Task item:
From the listing below, copy every line with the word "will".

Extracted data:
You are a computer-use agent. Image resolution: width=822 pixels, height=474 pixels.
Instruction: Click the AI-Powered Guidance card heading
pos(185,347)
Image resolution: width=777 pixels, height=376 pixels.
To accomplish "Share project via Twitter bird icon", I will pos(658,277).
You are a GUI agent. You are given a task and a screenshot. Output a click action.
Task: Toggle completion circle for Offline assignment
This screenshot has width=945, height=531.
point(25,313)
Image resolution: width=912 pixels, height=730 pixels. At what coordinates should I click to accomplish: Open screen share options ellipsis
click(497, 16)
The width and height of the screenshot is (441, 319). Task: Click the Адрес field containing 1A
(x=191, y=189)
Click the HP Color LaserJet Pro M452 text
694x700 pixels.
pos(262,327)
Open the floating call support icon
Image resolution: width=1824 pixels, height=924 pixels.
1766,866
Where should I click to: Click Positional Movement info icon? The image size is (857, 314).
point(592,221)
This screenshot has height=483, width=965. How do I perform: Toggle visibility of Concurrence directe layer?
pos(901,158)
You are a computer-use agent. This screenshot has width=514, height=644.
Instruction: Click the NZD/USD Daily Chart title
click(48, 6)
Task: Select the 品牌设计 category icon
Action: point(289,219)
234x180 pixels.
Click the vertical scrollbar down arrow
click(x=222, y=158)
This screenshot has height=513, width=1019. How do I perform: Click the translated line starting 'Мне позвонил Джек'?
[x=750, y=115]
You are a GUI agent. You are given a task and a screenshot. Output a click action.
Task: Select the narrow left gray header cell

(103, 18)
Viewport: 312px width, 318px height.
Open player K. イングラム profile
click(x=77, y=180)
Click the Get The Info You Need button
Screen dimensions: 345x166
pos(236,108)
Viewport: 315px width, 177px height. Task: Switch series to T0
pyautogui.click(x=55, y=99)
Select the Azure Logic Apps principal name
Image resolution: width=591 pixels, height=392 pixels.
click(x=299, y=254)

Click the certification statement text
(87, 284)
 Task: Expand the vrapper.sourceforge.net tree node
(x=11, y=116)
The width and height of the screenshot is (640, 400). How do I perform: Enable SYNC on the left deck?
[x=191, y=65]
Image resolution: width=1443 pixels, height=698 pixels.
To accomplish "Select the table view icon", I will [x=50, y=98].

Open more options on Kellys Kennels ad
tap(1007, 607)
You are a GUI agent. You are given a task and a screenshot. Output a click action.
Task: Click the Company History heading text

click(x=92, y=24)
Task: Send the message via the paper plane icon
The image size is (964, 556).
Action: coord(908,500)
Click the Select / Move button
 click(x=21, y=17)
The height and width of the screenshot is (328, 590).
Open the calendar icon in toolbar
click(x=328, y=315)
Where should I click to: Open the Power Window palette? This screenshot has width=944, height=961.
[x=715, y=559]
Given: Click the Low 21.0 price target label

Solution to this task:
To accomplish "Share project via Twitter bird icon", I will pos(658,277).
To accomplish "Select the table view icon", I will [x=50, y=98].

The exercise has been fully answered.